Coordinate: 12°37′N 80°12′E

Sette pagode di Mahabalipuram

Da Wikipedia, l'enciclopedia libera.
Vai alla navigazione Vai alla ricerca
Sette pagode di Mahabalipuram
Localizzazione
StatoIndia (bandiera) India
Mappa di localizzazione
Map

Con sette pagode di Mahabalipuram ci si riferisce ad un mito che circola in India ed in Europa da oltre 11 secoli. Sette Pagode era anche il soprannome con cui era nota la città indiana di Mahabalipuram (chiamata anche Mamallapuram) dopo che questa venne raggiunta dai primi esploratori europei. Secondo la leggenda in questa zona sorgevano un tempo sette templi dello stesso tipo del Tempio della spiaggia, l'unico sopravvissuto fino ai giorni nostri ed eretto nell'VIII secolo sulle rive del golfo del Bengala.

Il Tempio della spiaggia, nei pressi di Mahabalipuram

Un antico mito del brahmanesimo spiega l'origine delle pagode in termini soprannaturali. Il principe Hiranyakasipu si rifiutava di adorare Visnù. Al contrario suo figlio, Prahlada, venerava grandemente Vishnu e criticava aspramente il padre per la sua mancanza di fede. Hiranyakasipu bandì Prahlada dal regno, ma in seguito la sua collera si placò e permise al figlio di tornare. I due cominciarono ben presto a disputare sulla natura di Vishnu e, quando Prahlada affermò che il dio era presente in ogni luogo, compresi i muri della loro casa, il padre diede un calcio ad un pilastro. Subito dal pilastro emerse Vishnu in forma di uomo con testa di leone, e uccise Hiranyakasipu. Prahlada divenne re ed ebbe un figlio chiamato Bali, che fondò Mahabalipuram su questo sito.[1]

Le prime fonti scritte

[modifica | modifica wikitesto]

Le origini del tempio sono state oscurate dal passare del tempo, dalla totale mancanza di fonti documentali scritte e dal tramandarsi di generazione in generazione della tradizione orale. L'inglese D. R. Fyson, dopo aver soggiornato per numerosi anni a Madras (l'odierna Chennai), scrisse un conciso libello sulla città di Mahabalipuram intitolato Mahabalipuram or Seven Pagodas (Mahabalipuram o Sette Pagode), che nelle sue intenzioni doveva essere un souvenir per i turisti occidentali.[2] In esso egli sosteneva che il sovrano Narasimharavarman I, della dinastia Pallava, fondò oppure allargò di molto la città di Mahabalipuram, più o meno nel 630. Ad oggi tuttavia non ci sono chiare testimonianze archeologiche che attestino se la città sia stata o meno la prima ad essere stata costruita in questa zona.

» **DATI FORNITI**
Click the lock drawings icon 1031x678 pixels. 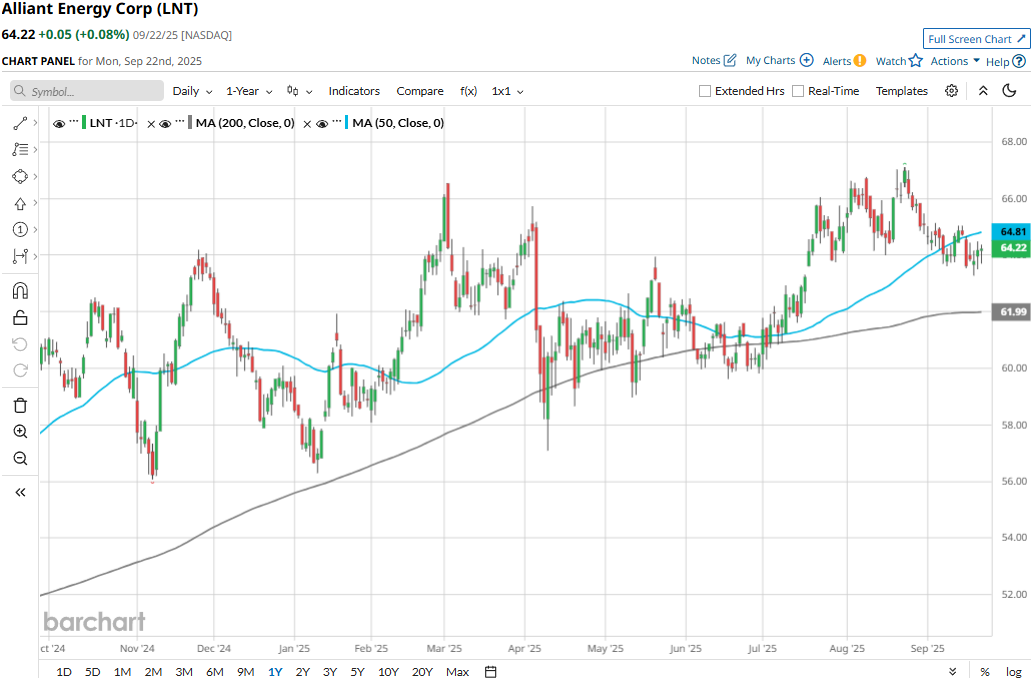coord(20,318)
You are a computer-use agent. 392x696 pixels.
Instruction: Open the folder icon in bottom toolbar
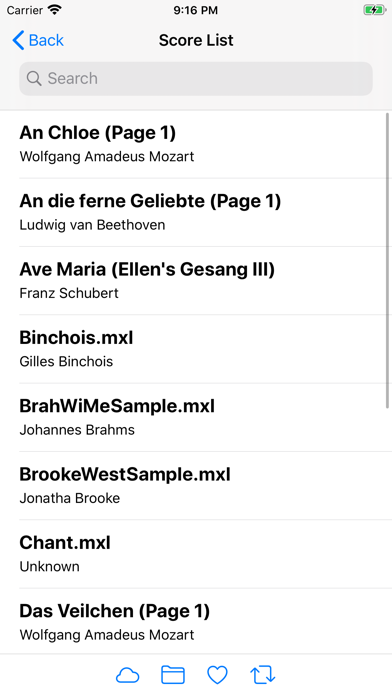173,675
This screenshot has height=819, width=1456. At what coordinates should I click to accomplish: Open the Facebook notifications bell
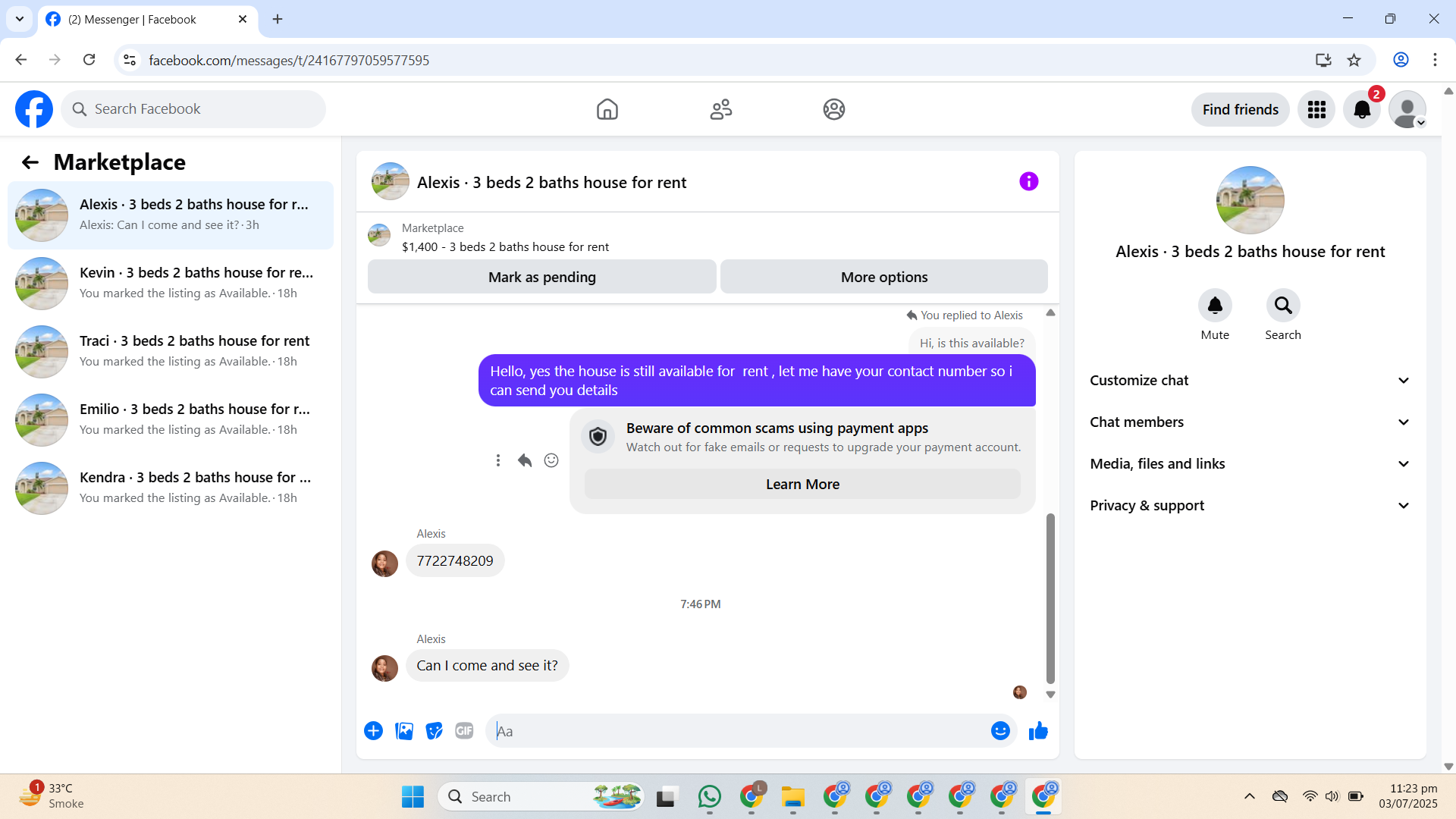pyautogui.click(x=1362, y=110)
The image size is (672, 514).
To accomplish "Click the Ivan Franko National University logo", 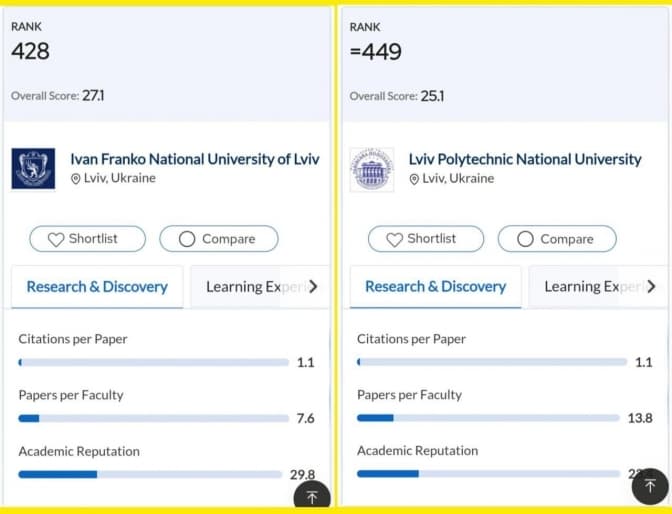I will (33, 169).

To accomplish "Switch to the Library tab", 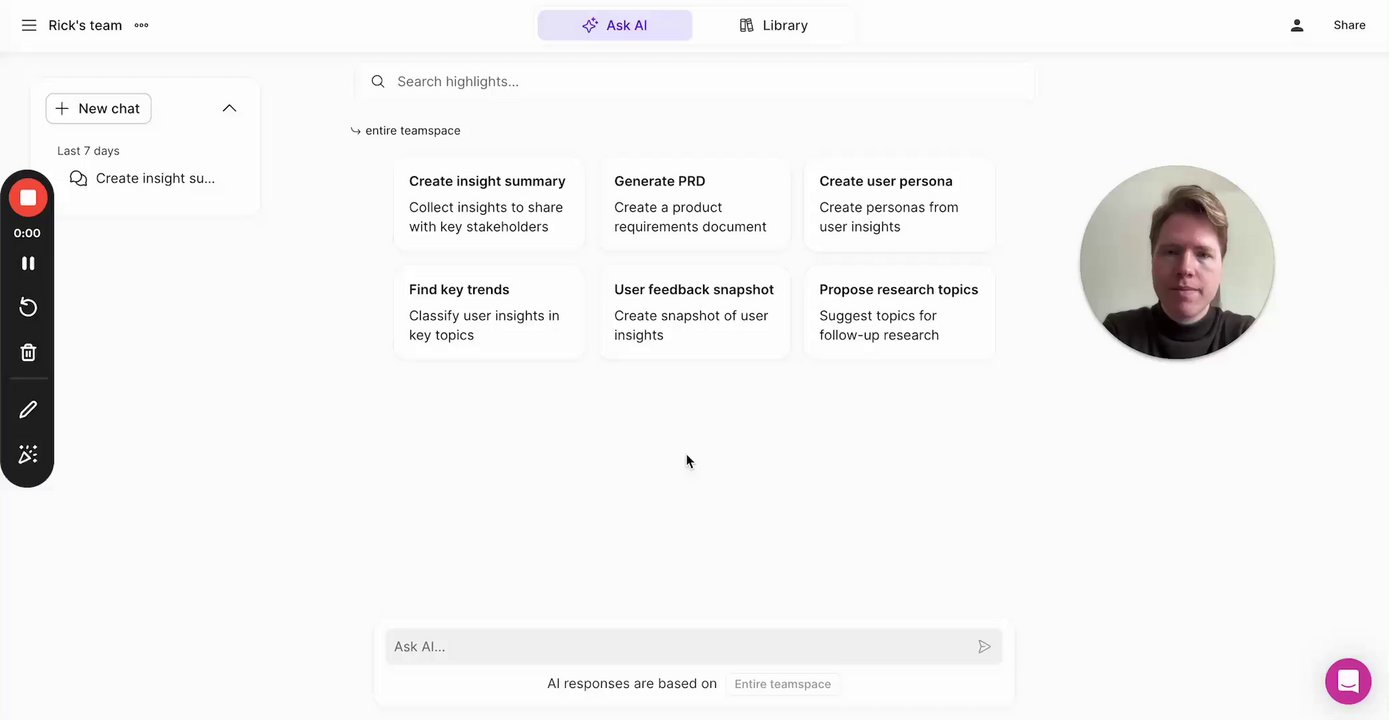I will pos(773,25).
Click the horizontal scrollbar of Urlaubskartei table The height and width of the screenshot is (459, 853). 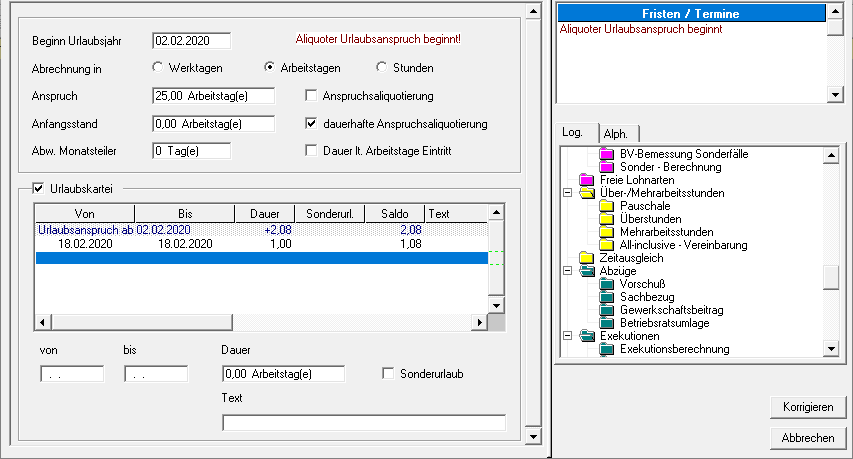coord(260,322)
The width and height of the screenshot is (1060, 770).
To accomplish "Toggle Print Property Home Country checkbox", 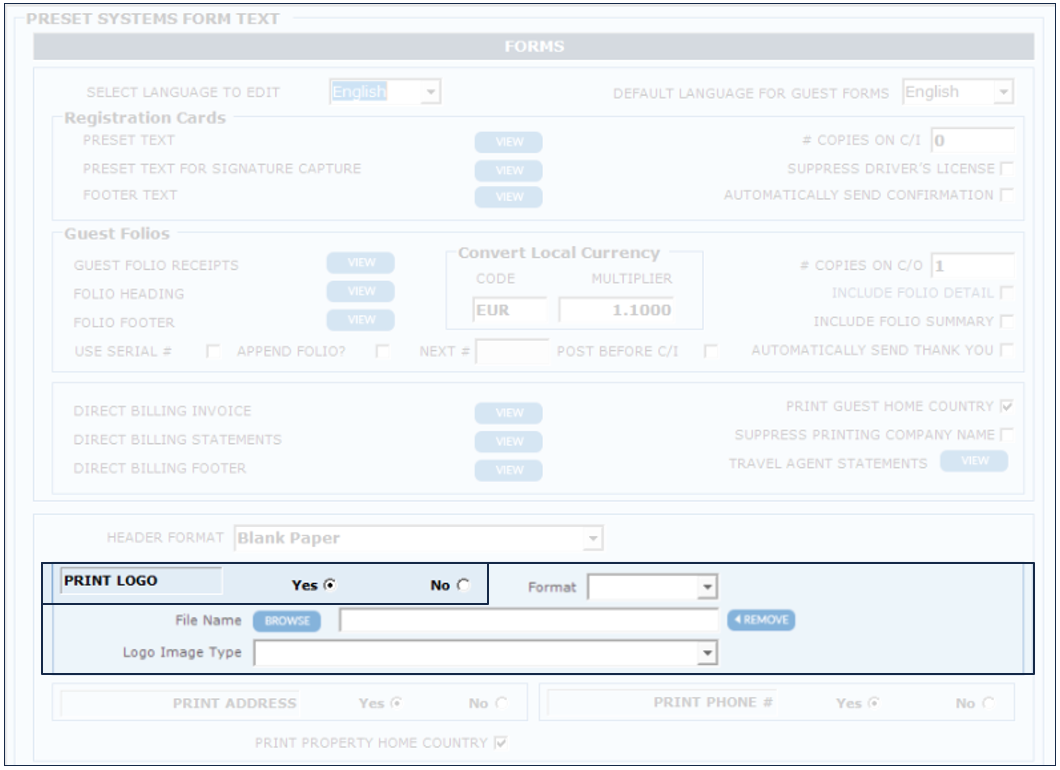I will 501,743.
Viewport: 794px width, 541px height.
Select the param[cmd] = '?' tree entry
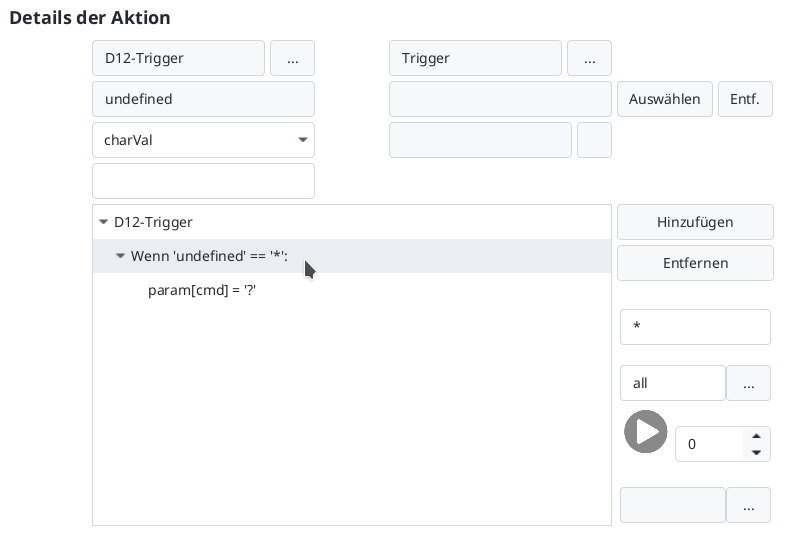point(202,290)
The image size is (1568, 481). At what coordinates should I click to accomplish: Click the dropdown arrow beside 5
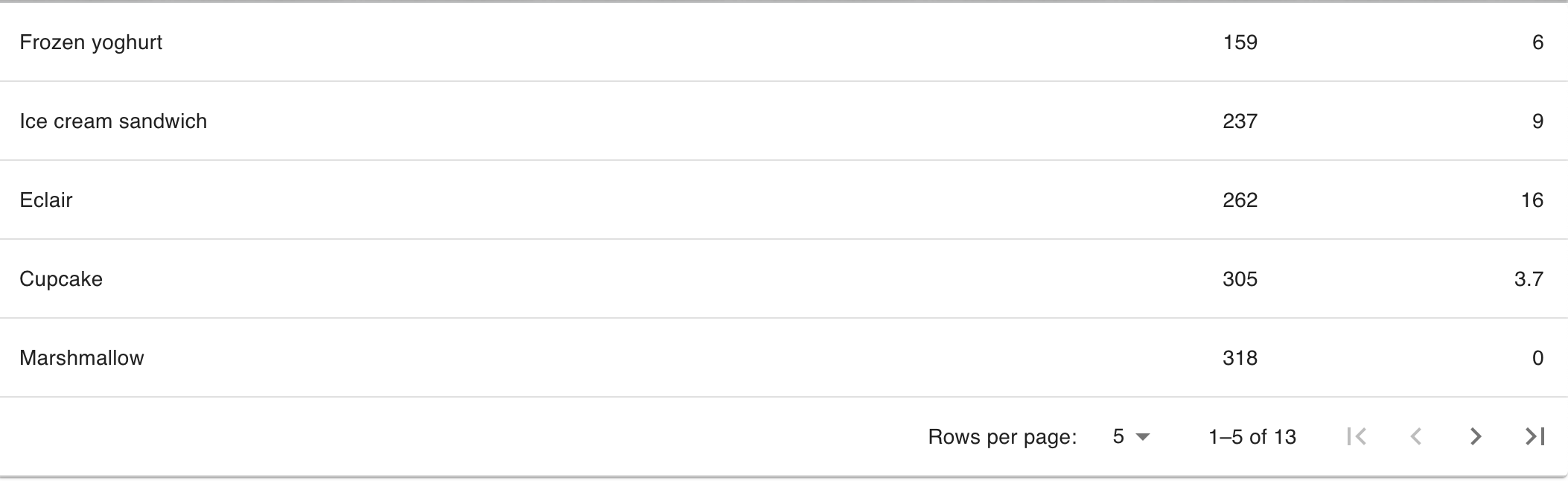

» **CONSEGNE**
1: Riduci a un elenco puntato il paragrafo del brano che comincia con «Un antico mito del brahmanesimo», conservandone i fatti principali.
2: Estrai dai record ogni riga in cui compare la stringa «what», distinguendo tra maiuscole e minuscole.
Il brano e i record provengono da fonti diverse.

» **SOLUZIONI DEGLI ESERCIZI**
1:
- Un antico mito del brahmanesimo spiega in termini soprannaturali l'origine delle pagode.
- Il principe Hiranyakasipu si rifiutava di adorare Vishnu. Suo figlio Prahlada invece lo venerava e criticava il padre per la mancanza di fede.
- Hiranyakasipu bandì Prahlada dal regno, ma poi gli permise di tornare.
- Nacque una disputa sulla natura di Vishnu. Prahlada affermò che il dio era presente ovunque, anche nei muri della casa, e il padre diede un calcio a un pilastro.
- Dal pilastro emerse Vishnu in forma di uomo con testa di leone e uccise Hiranyakasipu.
- Prahlada divenne re. Suo figlio Bali fondò Mahabalipuram su questo sito.

2:
This screenshot has height=819, width=1456. At what coordinates should I click to accomplish: Open the Facebook notifications bell
The image size is (1568, 481). At what coordinates should I click to accomplish: Click the dropdown arrow beside 5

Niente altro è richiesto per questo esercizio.